Banks with at least $100 billion in assets must develop and submit detailed plans demonstrating how they could be resolved “in an orderly and timely manner” under a rule approved Thursday by the board of the federal bank deposit insurance agency.
The board took the action meeting in open session in Washington, D.C.
The Federal Deposit Insurance Corp. (FDIC) Board approved the final rule, which was proposed in September 2023. Under the final rule, covered insured depository institutions (CIDIs) – that is, those with $100 billion or more in assets (Group A CIDIs) – must develop resolution plans that include an identified strategy that provides timely access to insured deposits, maximizes value from the sale or disposition of assets, minimizes any losses realized by creditors in resolution, and addresses potential risk of adverse effects on US economic conditions or financial stability.

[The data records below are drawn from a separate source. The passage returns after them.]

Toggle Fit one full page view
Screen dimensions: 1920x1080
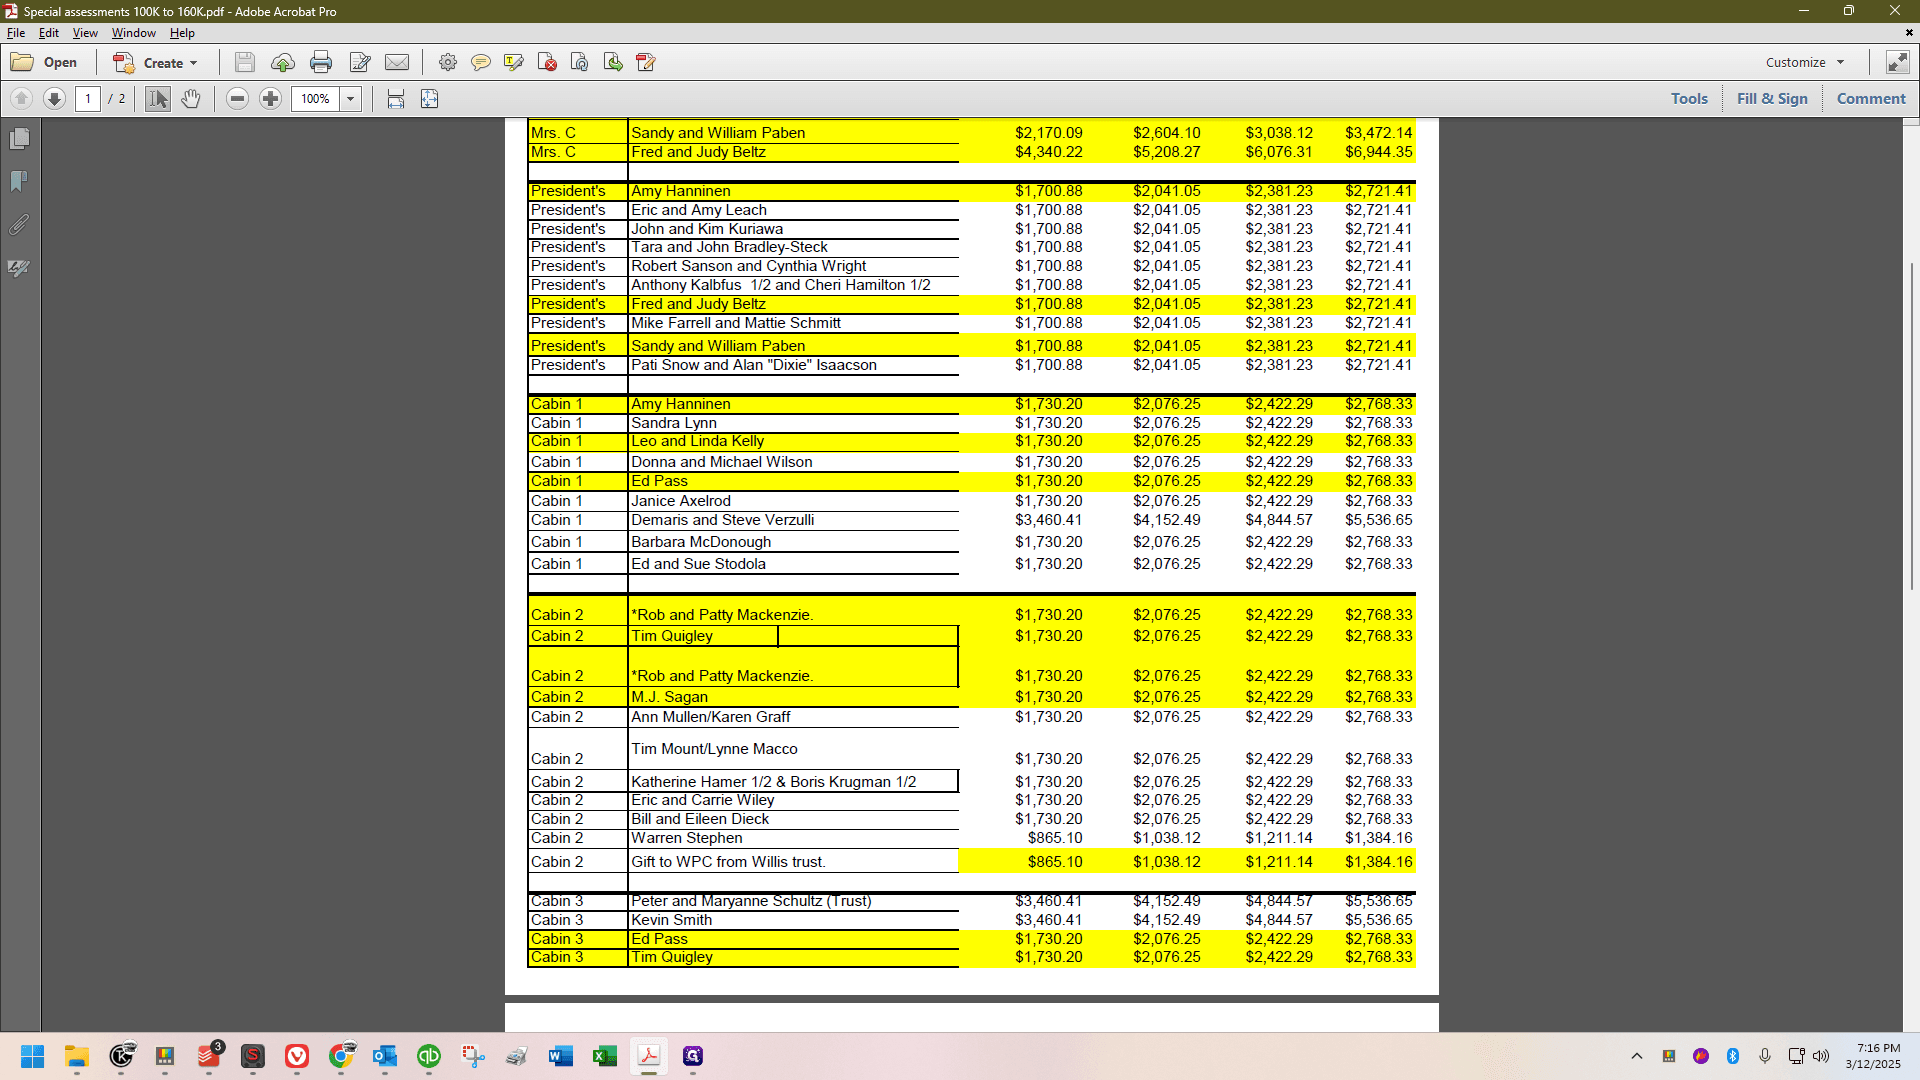pos(429,99)
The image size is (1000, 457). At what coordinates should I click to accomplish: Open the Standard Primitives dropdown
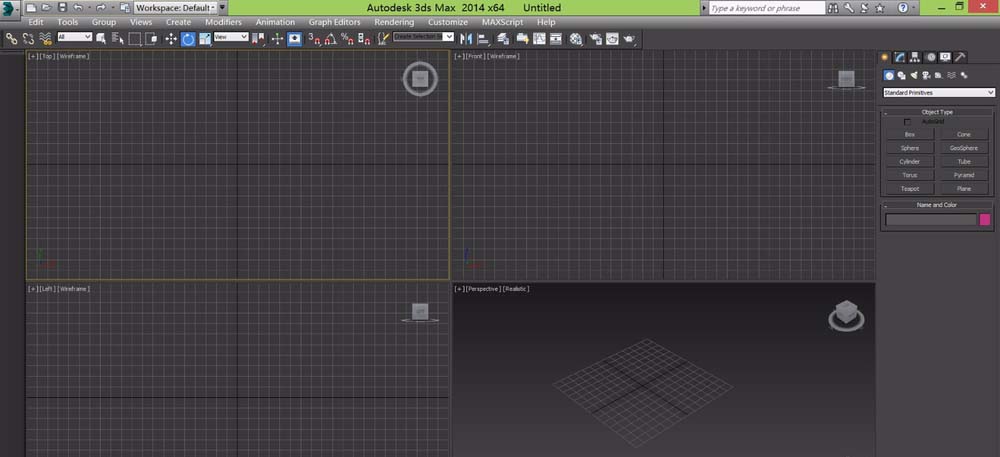(x=938, y=92)
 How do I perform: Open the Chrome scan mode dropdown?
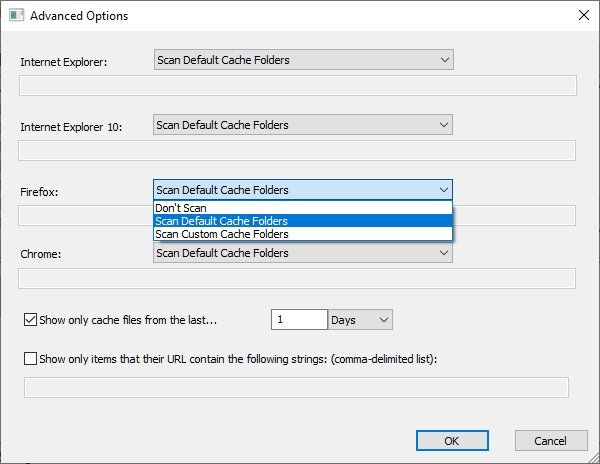(x=302, y=253)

Also included in the final rule: CIDIs with at least $50 billion but less than $100 billion in total assets (Group B CIDIs) are required to submit more limited informational filings that will support the development of strategic options for resolution of the CIDI by the FDIC.

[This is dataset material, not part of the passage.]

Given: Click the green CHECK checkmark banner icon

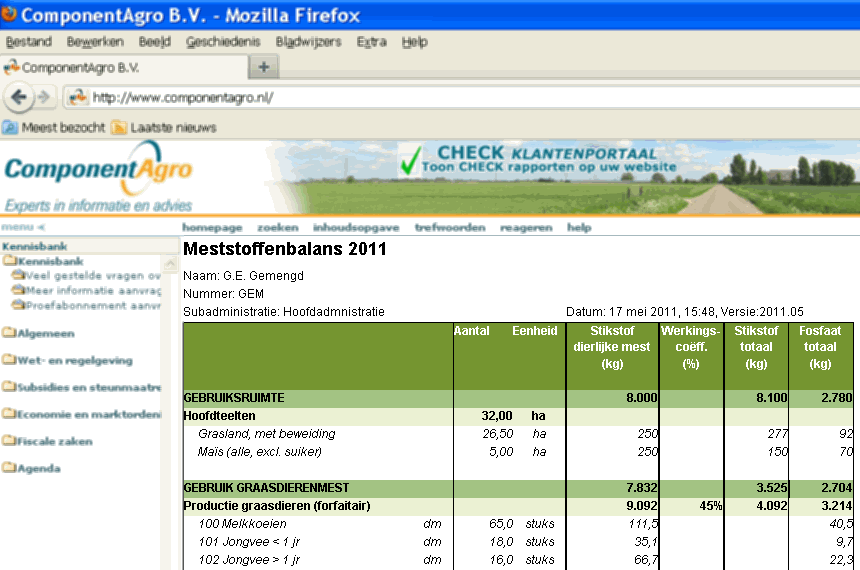Looking at the screenshot, I should click(x=410, y=160).
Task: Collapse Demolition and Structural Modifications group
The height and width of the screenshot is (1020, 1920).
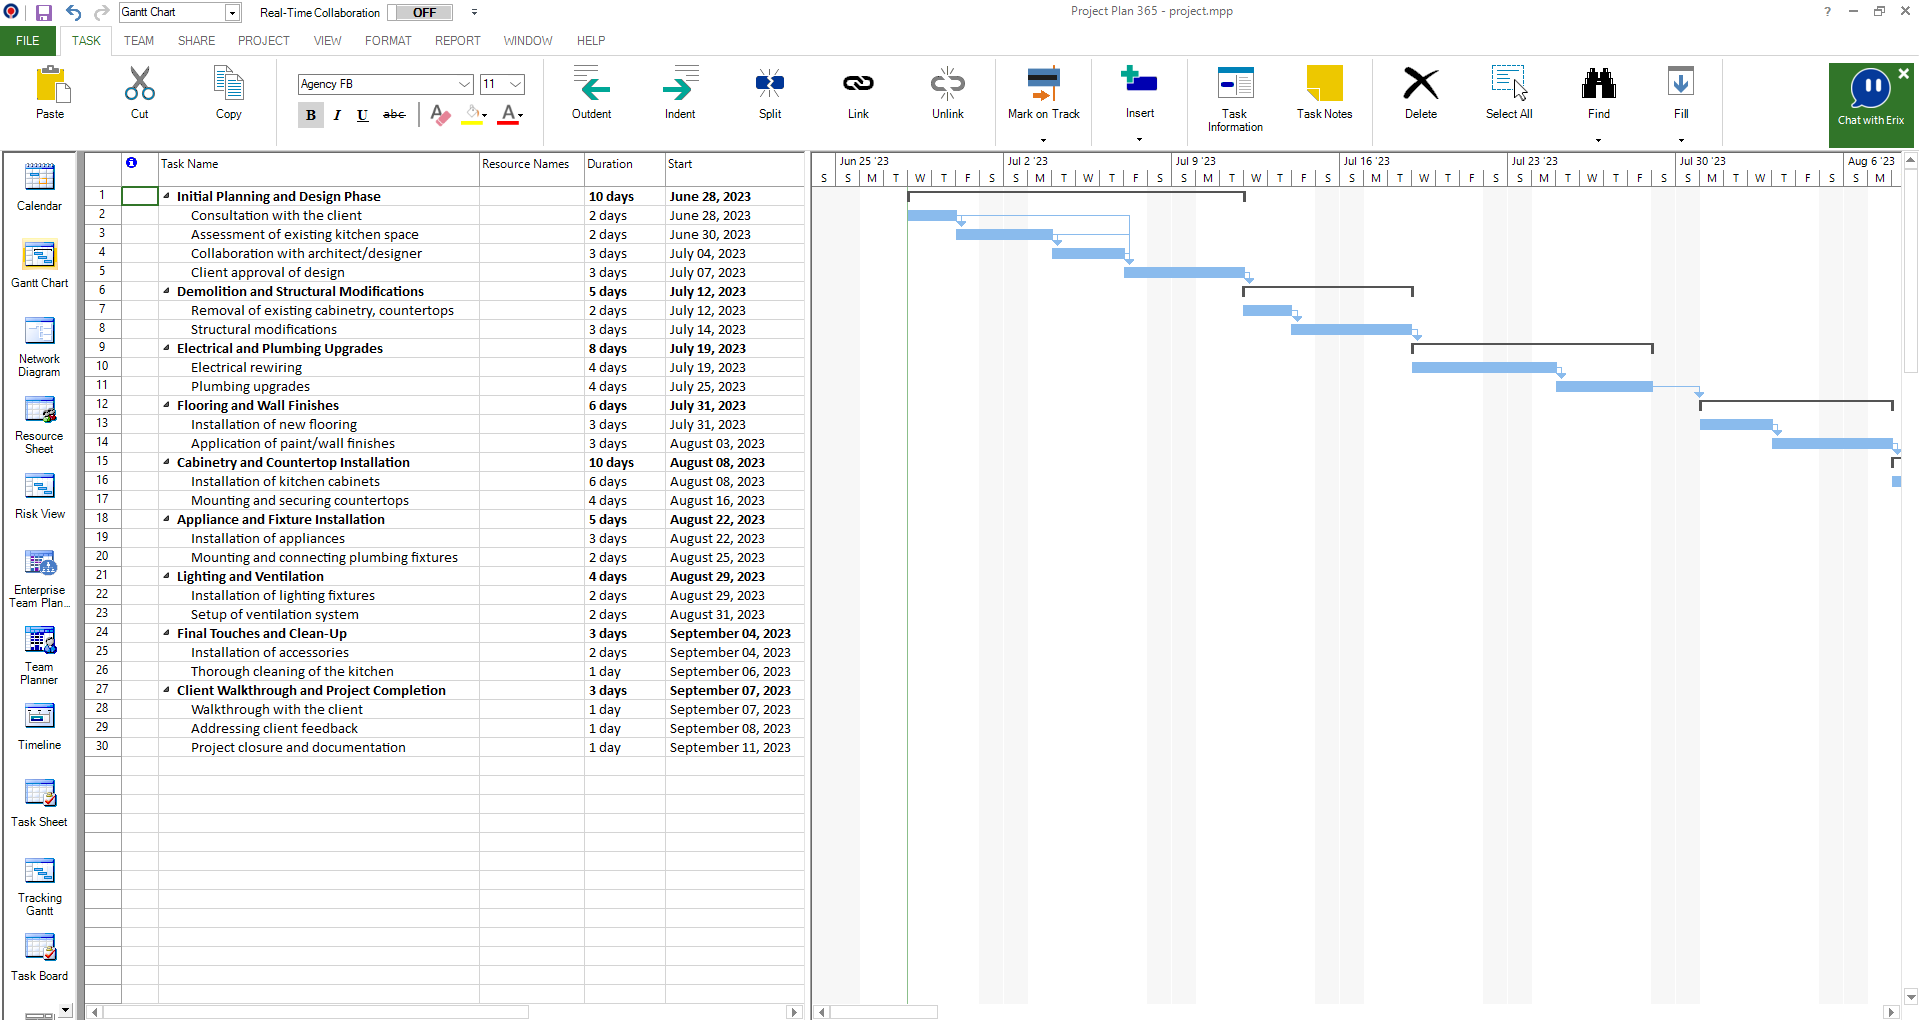Action: coord(167,291)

The final rule also requires that CIDIs be able to demonstrate the capabilities necessary to ensure that franchise components, such as asset portfolios or lines of business, are marketable in resolution. Those submissions, according to the final rule, must describe capabilities to establish a virtual data room in a timely manner to market such franchise components. Such capabilities would improve not only the likelihood of orderly resolution, but also the chances of recovery when banks are in stress, according to the FDIC Board.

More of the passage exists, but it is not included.